Probability - reduced sample space 
In a bridge game, 52 cards are dealt equally to players E, W, N, S.
If N and S have a total of 8 spades among them, what is the probability that E has 3 of the remaining 5 spades?

And the answer is:
$$\frac{(^5C_3)(^{21}C_{10})}{^{26}C_{13}}=0.339$$
Reasoning goes:

*

*Choose 3 spades for E (first term in numerator)

*Choose the other 10 cards out of the 21 cards (second term in numerator)

*Denominator: choose 13 out of 26 cards for E.

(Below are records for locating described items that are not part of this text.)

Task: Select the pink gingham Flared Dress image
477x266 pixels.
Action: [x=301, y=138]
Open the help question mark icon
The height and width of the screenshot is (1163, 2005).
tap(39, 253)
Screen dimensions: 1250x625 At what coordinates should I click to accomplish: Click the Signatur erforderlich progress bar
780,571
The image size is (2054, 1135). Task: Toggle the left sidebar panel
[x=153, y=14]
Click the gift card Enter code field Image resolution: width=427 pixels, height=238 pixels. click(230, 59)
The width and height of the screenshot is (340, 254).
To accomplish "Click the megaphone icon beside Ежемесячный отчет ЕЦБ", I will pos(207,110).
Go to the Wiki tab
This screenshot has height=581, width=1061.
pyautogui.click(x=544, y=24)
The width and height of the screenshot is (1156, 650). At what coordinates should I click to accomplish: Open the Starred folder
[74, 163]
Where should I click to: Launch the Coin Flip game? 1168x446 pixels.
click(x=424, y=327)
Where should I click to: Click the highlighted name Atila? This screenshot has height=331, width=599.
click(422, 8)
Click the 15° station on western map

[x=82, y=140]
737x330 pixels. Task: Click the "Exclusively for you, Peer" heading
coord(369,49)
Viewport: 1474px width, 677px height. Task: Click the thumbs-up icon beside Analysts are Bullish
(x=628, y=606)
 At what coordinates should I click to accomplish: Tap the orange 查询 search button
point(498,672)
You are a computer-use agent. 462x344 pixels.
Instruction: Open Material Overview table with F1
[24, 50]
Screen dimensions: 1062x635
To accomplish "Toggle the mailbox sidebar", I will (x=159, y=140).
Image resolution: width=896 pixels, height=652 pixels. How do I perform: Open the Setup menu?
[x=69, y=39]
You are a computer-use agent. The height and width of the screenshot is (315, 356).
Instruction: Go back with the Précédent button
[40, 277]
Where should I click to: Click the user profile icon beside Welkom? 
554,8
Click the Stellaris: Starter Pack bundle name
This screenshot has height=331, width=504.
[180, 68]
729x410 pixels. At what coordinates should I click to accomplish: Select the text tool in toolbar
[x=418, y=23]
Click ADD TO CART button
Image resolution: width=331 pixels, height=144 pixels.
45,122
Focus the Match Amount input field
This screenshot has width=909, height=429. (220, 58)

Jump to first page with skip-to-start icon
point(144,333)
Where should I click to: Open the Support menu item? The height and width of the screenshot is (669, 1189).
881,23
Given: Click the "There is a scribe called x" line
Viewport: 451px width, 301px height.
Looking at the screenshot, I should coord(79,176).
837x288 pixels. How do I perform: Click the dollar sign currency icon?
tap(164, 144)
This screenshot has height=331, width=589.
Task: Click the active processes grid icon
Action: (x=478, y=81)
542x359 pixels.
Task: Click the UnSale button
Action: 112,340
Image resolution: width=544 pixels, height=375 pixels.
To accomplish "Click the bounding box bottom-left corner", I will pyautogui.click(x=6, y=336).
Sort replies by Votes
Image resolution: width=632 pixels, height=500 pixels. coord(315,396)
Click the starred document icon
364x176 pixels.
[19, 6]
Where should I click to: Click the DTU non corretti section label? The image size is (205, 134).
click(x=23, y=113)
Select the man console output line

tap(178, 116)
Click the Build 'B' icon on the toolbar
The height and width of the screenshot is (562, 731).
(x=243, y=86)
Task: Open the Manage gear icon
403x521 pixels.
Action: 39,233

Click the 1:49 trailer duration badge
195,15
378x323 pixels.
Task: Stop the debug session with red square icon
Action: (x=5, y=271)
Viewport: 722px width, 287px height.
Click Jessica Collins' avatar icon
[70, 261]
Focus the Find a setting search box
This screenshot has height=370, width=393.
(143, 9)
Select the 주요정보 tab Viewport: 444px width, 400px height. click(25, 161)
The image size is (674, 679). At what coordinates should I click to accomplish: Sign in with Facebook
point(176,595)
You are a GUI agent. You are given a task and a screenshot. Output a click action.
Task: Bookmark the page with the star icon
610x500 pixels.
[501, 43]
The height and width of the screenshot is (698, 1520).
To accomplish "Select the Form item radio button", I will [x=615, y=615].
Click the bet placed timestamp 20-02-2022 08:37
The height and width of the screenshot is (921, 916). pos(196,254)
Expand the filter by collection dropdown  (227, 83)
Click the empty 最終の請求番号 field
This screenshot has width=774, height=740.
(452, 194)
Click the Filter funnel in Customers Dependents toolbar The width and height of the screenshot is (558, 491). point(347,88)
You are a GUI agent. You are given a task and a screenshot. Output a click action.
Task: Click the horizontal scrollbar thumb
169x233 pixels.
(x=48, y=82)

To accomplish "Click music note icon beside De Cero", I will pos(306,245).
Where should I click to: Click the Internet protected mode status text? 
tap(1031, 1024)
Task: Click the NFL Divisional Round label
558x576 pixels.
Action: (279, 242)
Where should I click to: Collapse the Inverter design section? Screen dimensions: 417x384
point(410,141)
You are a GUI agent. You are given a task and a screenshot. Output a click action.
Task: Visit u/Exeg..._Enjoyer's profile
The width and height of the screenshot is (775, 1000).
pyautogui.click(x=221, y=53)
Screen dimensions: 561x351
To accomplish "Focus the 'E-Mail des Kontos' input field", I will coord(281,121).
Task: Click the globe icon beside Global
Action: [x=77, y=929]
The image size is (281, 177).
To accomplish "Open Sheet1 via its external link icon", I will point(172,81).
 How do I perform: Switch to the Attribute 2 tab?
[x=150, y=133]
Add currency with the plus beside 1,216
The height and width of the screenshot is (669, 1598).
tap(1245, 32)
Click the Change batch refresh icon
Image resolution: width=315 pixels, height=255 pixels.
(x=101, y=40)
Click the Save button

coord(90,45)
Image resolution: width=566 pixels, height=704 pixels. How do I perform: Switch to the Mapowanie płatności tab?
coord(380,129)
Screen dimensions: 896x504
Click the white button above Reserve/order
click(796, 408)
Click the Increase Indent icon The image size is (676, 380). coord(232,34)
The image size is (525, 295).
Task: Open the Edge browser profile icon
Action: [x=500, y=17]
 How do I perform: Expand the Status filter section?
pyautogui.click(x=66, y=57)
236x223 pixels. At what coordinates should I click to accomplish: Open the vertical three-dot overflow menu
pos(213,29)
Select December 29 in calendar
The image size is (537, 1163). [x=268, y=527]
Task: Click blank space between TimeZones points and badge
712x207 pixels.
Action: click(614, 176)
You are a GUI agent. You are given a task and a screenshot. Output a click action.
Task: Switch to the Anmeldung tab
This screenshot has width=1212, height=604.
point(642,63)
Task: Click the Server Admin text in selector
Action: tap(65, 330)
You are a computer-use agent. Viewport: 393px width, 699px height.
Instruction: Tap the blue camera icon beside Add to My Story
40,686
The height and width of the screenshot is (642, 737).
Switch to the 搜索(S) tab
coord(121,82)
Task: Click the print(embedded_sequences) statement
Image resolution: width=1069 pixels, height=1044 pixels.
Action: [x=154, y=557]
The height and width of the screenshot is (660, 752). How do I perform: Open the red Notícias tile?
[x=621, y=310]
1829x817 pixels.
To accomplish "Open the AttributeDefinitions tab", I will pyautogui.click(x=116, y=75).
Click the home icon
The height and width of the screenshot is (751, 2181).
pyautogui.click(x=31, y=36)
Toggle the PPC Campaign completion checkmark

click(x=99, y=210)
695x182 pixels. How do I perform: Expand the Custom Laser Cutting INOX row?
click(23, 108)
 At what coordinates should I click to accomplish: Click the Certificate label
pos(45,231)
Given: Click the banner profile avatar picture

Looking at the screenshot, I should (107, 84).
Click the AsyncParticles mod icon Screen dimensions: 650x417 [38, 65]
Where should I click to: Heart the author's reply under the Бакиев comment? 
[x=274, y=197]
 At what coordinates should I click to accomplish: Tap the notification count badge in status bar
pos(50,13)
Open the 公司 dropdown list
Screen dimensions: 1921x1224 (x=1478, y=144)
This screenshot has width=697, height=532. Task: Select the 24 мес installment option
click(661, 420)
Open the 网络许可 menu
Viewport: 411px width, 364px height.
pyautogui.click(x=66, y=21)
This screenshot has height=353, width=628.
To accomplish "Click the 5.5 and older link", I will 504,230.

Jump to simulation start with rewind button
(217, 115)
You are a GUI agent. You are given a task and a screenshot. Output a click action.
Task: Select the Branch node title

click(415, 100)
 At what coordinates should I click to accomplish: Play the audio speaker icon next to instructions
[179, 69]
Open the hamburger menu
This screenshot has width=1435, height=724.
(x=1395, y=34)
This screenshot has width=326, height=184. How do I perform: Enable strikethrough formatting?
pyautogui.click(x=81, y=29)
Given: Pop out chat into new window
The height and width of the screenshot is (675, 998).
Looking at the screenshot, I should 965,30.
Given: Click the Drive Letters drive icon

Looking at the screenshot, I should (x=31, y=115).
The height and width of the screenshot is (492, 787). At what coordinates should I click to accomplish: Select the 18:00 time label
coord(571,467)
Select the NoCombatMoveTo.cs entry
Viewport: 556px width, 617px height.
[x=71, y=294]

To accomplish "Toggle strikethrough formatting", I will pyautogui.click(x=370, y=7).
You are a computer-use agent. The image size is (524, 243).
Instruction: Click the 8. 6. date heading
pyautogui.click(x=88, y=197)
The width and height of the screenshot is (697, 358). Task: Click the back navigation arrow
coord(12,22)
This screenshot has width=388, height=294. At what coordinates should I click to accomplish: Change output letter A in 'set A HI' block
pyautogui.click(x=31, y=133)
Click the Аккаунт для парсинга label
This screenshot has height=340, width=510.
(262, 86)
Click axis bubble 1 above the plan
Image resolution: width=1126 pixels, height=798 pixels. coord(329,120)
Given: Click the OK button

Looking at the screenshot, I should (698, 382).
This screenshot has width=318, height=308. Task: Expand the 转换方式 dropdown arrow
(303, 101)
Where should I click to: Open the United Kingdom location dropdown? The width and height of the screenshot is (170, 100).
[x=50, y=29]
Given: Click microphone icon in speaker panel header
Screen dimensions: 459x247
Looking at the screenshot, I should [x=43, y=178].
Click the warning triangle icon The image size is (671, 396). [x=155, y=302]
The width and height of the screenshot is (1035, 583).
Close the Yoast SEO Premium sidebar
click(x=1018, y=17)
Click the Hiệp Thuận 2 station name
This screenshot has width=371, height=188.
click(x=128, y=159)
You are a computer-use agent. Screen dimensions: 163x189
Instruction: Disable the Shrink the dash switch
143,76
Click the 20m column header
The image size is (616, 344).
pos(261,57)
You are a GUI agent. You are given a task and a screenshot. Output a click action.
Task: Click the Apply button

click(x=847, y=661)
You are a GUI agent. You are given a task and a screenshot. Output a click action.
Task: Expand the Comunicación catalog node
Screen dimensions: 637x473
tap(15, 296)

And so my question is: what is the reduced sample space here actually? Why is it 26 cards as the sample space for both numerator and the denominator? Why not 52 cards (i.e. all four players)?
 A: You need to find the probability that E has 3 of the remaining 5 spades. Now between them N and S  have a total of 8 spades, out of their combined total of 26 cards. This is why you have a reduced sample space, since you are now looking for the probability of the spades being distributed in a "smaller deck" of 26 cards between E and W, and can ignore the "deck of 26 cards" held by N and S.
Then we have that $^5C_3$ is the number of different combinations of $3$ spades out of the remaining $5$ (which is the number of spades we need for E). Then out of the $26-5=21$ remaining non-spade cards you have $^{21}C_{10}$ combinations to choose from to make up Es other $10$ cards. So now multiply these together to give the number of all possible hands that give E 3 spades, and then divide by the total number of combinations of $13$ cards from $26$, which is $^{26}C_{13}$, to give the probability, which gives the answer you have.
A: Another way to solve the problem using a reduced sample space focuses only on the $5$ spades
Each of E and W have $13$ slots available, and we want $3$ spades for E, $2$ for $W$
$\boxed{.}\boxed{.}\boxed{s}\boxed{.}\boxed{s}\boxed{s}\boxed{.}\boxed{.}\boxed{.}\boxed{.}\boxed{.}\boxed{.}\boxed{.}\quad\boxed{.}\boxed{.}\boxed{.}\boxed{.}\boxed{.}\boxed{.}\boxed{.}\boxed{.}\boxed{s}\boxed{.}\boxed{s}\boxed{.}\boxed{.}\quad$
Thus $Pr = \dfrac{\binom{13}{3}\binom{13}{2}}{\binom{26}{5}}$